** start of INPUT RECORDS **
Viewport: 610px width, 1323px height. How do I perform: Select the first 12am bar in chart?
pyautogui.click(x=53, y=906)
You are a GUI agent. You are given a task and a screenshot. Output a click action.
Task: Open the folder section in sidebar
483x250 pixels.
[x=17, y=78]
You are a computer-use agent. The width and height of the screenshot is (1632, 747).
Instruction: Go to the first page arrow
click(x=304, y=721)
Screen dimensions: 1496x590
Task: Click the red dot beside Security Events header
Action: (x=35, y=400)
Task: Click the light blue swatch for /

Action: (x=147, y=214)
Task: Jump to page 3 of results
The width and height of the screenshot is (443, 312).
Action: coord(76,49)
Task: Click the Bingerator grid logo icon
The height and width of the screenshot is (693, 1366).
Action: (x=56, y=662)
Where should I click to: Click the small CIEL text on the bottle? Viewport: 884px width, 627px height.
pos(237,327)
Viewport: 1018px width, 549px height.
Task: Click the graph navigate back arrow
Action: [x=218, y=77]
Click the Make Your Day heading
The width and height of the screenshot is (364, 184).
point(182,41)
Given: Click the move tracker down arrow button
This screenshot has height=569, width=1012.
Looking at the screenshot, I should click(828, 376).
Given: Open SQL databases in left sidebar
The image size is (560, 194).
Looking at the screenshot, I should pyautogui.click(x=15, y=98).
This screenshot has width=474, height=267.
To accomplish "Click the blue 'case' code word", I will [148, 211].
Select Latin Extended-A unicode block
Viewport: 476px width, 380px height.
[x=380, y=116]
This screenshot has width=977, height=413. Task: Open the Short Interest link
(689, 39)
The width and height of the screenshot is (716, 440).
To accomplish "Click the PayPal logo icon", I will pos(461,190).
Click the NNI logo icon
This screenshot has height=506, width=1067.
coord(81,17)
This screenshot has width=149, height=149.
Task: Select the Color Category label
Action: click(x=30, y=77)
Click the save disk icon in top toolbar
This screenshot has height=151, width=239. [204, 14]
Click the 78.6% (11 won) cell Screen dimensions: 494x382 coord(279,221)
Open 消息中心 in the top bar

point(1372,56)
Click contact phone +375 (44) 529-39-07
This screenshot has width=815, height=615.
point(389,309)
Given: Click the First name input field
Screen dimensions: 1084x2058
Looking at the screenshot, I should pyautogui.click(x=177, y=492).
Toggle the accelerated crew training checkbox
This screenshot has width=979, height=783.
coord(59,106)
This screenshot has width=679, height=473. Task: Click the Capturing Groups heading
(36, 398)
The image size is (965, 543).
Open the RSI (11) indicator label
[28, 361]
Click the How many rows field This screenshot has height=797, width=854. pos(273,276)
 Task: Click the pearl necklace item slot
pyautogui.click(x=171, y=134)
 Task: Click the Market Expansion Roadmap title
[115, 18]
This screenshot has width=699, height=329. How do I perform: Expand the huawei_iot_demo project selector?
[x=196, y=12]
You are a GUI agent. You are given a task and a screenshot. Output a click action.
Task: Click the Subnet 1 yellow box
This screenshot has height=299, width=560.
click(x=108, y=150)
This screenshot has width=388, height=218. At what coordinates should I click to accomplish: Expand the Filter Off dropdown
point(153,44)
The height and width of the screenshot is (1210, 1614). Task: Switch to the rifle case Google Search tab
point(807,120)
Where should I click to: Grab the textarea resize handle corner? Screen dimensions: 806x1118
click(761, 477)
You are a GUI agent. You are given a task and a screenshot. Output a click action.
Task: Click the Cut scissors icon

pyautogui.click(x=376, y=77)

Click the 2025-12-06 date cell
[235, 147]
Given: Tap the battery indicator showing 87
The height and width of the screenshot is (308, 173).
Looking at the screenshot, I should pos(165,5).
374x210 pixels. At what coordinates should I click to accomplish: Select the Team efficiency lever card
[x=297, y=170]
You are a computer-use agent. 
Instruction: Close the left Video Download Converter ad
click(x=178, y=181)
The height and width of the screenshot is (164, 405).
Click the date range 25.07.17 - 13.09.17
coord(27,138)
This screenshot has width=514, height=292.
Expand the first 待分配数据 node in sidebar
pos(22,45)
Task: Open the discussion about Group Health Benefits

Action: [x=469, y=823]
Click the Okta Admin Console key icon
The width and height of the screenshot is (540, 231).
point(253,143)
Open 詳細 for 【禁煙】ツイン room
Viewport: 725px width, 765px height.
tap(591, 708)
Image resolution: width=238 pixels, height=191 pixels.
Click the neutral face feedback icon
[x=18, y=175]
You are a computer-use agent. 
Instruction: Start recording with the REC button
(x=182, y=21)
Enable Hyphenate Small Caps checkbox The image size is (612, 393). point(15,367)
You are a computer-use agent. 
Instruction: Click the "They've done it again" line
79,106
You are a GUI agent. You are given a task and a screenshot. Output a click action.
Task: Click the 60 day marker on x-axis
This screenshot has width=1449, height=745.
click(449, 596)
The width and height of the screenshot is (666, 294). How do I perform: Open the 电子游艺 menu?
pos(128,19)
** end of INPUT RECORDS **
GIVEN TASK -
Copy the listing above word for word, from its first line through its last.

RESULT OF THIS TASK -
Viewport: 610px width, 1323px height. How do I perform: Select the first 12am bar in chart?
pyautogui.click(x=53, y=906)
You are a GUI agent. You are given a task and a screenshot. Output a click action.
Task: Open the folder section in sidebar
483x250 pixels.
[x=17, y=78]
You are a computer-use agent. The width and height of the screenshot is (1632, 747).
Instruction: Go to the first page arrow
click(x=304, y=721)
Screen dimensions: 1496x590
Task: Click the red dot beside Security Events header
Action: (x=35, y=400)
Task: Click the light blue swatch for /

Action: (x=147, y=214)
Task: Jump to page 3 of results
The width and height of the screenshot is (443, 312).
Action: coord(76,49)
Task: Click the Bingerator grid logo icon
The height and width of the screenshot is (693, 1366).
Action: (x=56, y=662)
Where should I click to: Click the small CIEL text on the bottle? Viewport: 884px width, 627px height.
pos(237,327)
Viewport: 1018px width, 549px height.
Task: Click the graph navigate back arrow
Action: [x=218, y=77]
Click the Make Your Day heading
The width and height of the screenshot is (364, 184).
point(182,41)
Given: Click the move tracker down arrow button
This screenshot has height=569, width=1012.
Looking at the screenshot, I should click(828, 376).
Given: Open SQL databases in left sidebar
The image size is (560, 194).
Looking at the screenshot, I should pyautogui.click(x=15, y=98).
This screenshot has width=474, height=267.
To accomplish "Click the blue 'case' code word", I will [148, 211].
Select Latin Extended-A unicode block
Viewport: 476px width, 380px height.
[x=380, y=116]
This screenshot has width=977, height=413. Task: Open the Short Interest link
(689, 39)
The width and height of the screenshot is (716, 440).
To accomplish "Click the PayPal logo icon", I will pos(461,190).
Click the NNI logo icon
This screenshot has height=506, width=1067.
coord(81,17)
This screenshot has width=149, height=149.
Task: Select the Color Category label
Action: click(x=30, y=77)
Click the save disk icon in top toolbar
This screenshot has height=151, width=239. [204, 14]
Click the 78.6% (11 won) cell Screen dimensions: 494x382 coord(279,221)
Open 消息中心 in the top bar

point(1372,56)
Click contact phone +375 (44) 529-39-07
This screenshot has width=815, height=615.
point(389,309)
Given: Click the First name input field
Screen dimensions: 1084x2058
Looking at the screenshot, I should pyautogui.click(x=177, y=492).
Toggle the accelerated crew training checkbox
This screenshot has width=979, height=783.
coord(59,106)
This screenshot has width=679, height=473. Task: Click the Capturing Groups heading
(36, 398)
The image size is (965, 543).
Open the RSI (11) indicator label
[28, 361]
Click the How many rows field This screenshot has height=797, width=854. pos(273,276)
 Task: Click the pearl necklace item slot
pyautogui.click(x=171, y=134)
 Task: Click the Market Expansion Roadmap title
[115, 18]
This screenshot has width=699, height=329. How do I perform: Expand the huawei_iot_demo project selector?
[x=196, y=12]
You are a GUI agent. You are given a task and a screenshot. Output a click action.
Task: Click the Subnet 1 yellow box
This screenshot has height=299, width=560.
click(x=108, y=150)
This screenshot has width=388, height=218. At what coordinates should I click to accomplish: Expand the Filter Off dropdown
point(153,44)
The height and width of the screenshot is (1210, 1614). Task: Switch to the rifle case Google Search tab
point(807,120)
Where should I click to: Grab the textarea resize handle corner? Screen dimensions: 806x1118
click(761, 477)
You are a GUI agent. You are given a task and a screenshot. Output a click action.
Task: Click the Cut scissors icon

pyautogui.click(x=376, y=77)

Click the 2025-12-06 date cell
[235, 147]
Given: Tap the battery indicator showing 87
The height and width of the screenshot is (308, 173).
Looking at the screenshot, I should pos(165,5).
374x210 pixels. At what coordinates should I click to accomplish: Select the Team efficiency lever card
[x=297, y=170]
You are a computer-use agent. 
Instruction: Close the left Video Download Converter ad
click(x=178, y=181)
The height and width of the screenshot is (164, 405).
Click the date range 25.07.17 - 13.09.17
coord(27,138)
This screenshot has width=514, height=292.
Expand the first 待分配数据 node in sidebar
pos(22,45)
Task: Open the discussion about Group Health Benefits

Action: [x=469, y=823]
Click the Okta Admin Console key icon
The width and height of the screenshot is (540, 231).
point(253,143)
Open 詳細 for 【禁煙】ツイン room
Viewport: 725px width, 765px height.
tap(591, 708)
Image resolution: width=238 pixels, height=191 pixels.
Click the neutral face feedback icon
[x=18, y=175]
You are a computer-use agent. 
Instruction: Start recording with the REC button
(x=182, y=21)
Enable Hyphenate Small Caps checkbox The image size is (612, 393). point(15,367)
You are a computer-use agent. 
Instruction: Click the "They've done it again" line
79,106
You are a GUI agent. You are given a task and a screenshot. Output a click action.
Task: Click the 60 day marker on x-axis
This screenshot has width=1449, height=745.
click(449, 596)
The width and height of the screenshot is (666, 294). How do I perform: Open the 电子游艺 menu?
pos(128,19)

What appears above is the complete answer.